» WRITTEN PROBLEM:
In the slide source below, what path is given to saveAsTextFile?

» DOCUMENT PASSAGE:

::::::

And once you are done, save your results to a file.

  \begin{lstlisting}[basicstyle=\Large\ttfamily]
nums.saveAsTextFile("hdfs://file.txt")
  \end{lstlisting}

\end{frame}

\begin{frame}[fragile]
\frametitle{Example: Search in logs}
\begin{lstlisting}
val lines = sc.textFile("hdfs://...")
val errors = lines.filter(s =>
                        s.startswith("ERROR"))
val messages = errors.map(s => s.split("\t")._2)
messages.cache()
messages.filter(s => s.contains("mysq")).count()
messages.filter(s => s.contains("php").count()
\end{lstlisting}
\end{frame}

% \begin{frame}
% \frametitle{Dependencies}
% \includegraphics[width=\textwidth]{images/RDDdependencies.png}
% \end{frame}

% \begin{frame}[fragile]
% \frametitle{Working with Key-value pairs}
% \begin{lstlisting}{title=Key-value pairs in different languages}
% pair = (a, b)

::::::

» PROVIDED DATA:
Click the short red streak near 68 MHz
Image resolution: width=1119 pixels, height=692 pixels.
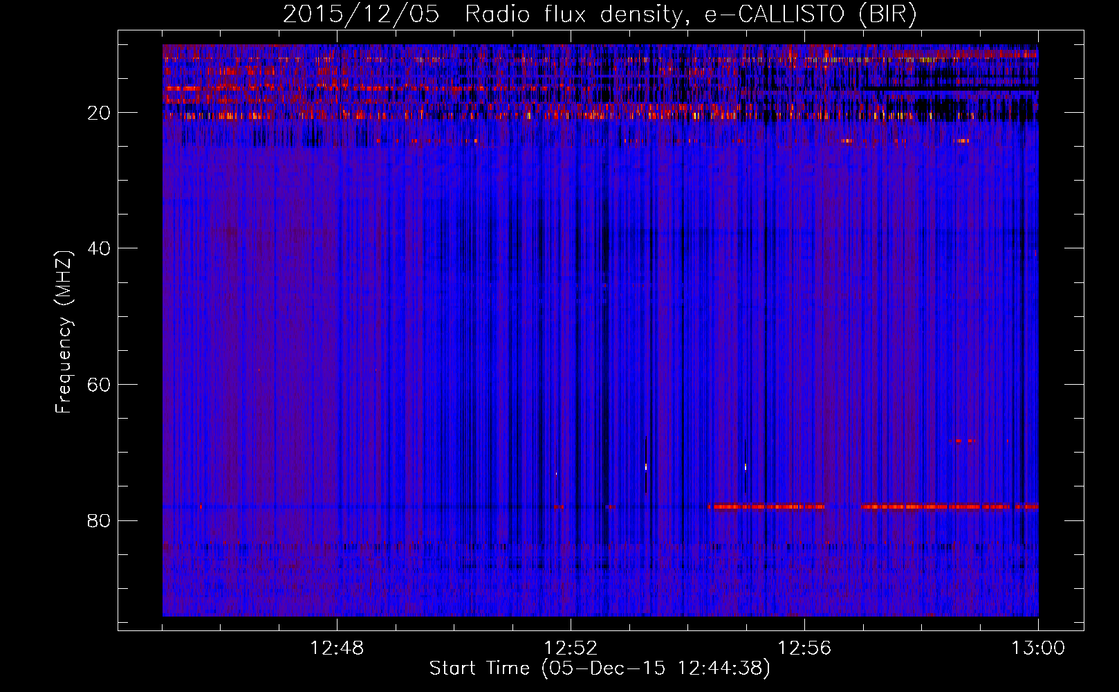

::::::

» TASK ANSWER:
hdfs://file.txt